— Excerpted data —
______________________________

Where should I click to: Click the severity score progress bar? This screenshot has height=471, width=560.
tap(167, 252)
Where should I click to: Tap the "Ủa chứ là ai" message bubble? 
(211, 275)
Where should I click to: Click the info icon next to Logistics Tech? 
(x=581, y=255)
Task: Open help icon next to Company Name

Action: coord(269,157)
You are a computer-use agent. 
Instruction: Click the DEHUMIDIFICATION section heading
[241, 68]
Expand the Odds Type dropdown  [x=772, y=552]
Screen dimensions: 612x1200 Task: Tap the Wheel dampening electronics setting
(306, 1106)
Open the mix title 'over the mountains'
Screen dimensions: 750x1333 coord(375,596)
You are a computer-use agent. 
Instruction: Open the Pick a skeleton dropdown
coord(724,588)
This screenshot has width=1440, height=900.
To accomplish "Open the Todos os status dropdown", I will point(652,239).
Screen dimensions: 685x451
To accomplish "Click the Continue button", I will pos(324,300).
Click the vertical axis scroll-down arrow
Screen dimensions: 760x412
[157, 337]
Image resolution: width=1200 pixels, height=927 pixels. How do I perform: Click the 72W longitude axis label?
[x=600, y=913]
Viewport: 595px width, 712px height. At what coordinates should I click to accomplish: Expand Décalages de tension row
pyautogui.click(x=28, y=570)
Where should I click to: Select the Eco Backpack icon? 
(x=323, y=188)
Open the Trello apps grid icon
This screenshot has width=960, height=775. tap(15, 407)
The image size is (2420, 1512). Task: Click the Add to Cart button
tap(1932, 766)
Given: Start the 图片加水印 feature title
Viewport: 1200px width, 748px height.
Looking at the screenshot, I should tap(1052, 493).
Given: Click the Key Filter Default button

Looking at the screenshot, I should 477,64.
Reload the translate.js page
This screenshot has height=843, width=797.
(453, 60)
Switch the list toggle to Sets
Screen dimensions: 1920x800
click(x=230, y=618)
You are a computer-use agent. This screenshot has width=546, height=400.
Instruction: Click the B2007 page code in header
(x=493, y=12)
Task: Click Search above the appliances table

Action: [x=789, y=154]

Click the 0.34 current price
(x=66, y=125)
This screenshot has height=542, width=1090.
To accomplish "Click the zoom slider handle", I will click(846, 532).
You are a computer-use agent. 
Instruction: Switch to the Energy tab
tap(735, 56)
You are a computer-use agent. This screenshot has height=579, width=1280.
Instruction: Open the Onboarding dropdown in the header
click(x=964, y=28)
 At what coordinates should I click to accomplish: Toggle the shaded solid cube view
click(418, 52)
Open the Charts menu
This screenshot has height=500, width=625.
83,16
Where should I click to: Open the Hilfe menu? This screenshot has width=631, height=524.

______________________________

— The problem —
The answer should consist of every entry, repeated word for word.

— Your response —
Where should I click to: Click the severity score progress bar? This screenshot has height=471, width=560.
tap(167, 252)
Where should I click to: Tap the "Ủa chứ là ai" message bubble? 
(211, 275)
Where should I click to: Click the info icon next to Logistics Tech? 
(x=581, y=255)
Task: Open help icon next to Company Name

Action: coord(269,157)
You are a computer-use agent. 
Instruction: Click the DEHUMIDIFICATION section heading
[241, 68]
Expand the Odds Type dropdown  [x=772, y=552]
Screen dimensions: 612x1200 Task: Tap the Wheel dampening electronics setting
(306, 1106)
Open the mix title 'over the mountains'
Screen dimensions: 750x1333 coord(375,596)
You are a computer-use agent. 
Instruction: Open the Pick a skeleton dropdown
coord(724,588)
This screenshot has width=1440, height=900.
To accomplish "Open the Todos os status dropdown", I will point(652,239).
Screen dimensions: 685x451
To accomplish "Click the Continue button", I will pos(324,300).
Click the vertical axis scroll-down arrow
Screen dimensions: 760x412
[157, 337]
Image resolution: width=1200 pixels, height=927 pixels. How do I perform: Click the 72W longitude axis label?
[x=600, y=913]
Viewport: 595px width, 712px height. At what coordinates should I click to accomplish: Expand Décalages de tension row
pyautogui.click(x=28, y=570)
Where should I click to: Select the Eco Backpack icon? 
(x=323, y=188)
Open the Trello apps grid icon
This screenshot has width=960, height=775. tap(15, 407)
The image size is (2420, 1512). Task: Click the Add to Cart button
tap(1932, 766)
Given: Start the 图片加水印 feature title
Viewport: 1200px width, 748px height.
Looking at the screenshot, I should tap(1052, 493).
Given: Click the Key Filter Default button

Looking at the screenshot, I should 477,64.
Reload the translate.js page
This screenshot has height=843, width=797.
(453, 60)
Switch the list toggle to Sets
Screen dimensions: 1920x800
click(x=230, y=618)
You are a computer-use agent. This screenshot has width=546, height=400.
Instruction: Click the B2007 page code in header
(x=493, y=12)
Task: Click Search above the appliances table

Action: [x=789, y=154]

Click the 0.34 current price
(x=66, y=125)
This screenshot has height=542, width=1090.
To accomplish "Click the zoom slider handle", I will click(846, 532).
You are a computer-use agent. 
Instruction: Switch to the Energy tab
tap(735, 56)
You are a computer-use agent. This screenshot has height=579, width=1280.
Instruction: Open the Onboarding dropdown in the header
click(x=964, y=28)
 At what coordinates should I click to accomplish: Toggle the shaded solid cube view
click(418, 52)
Open the Charts menu
This screenshot has height=500, width=625.
83,16
Where should I click to: Open the Hilfe menu? This screenshot has width=631, height=524.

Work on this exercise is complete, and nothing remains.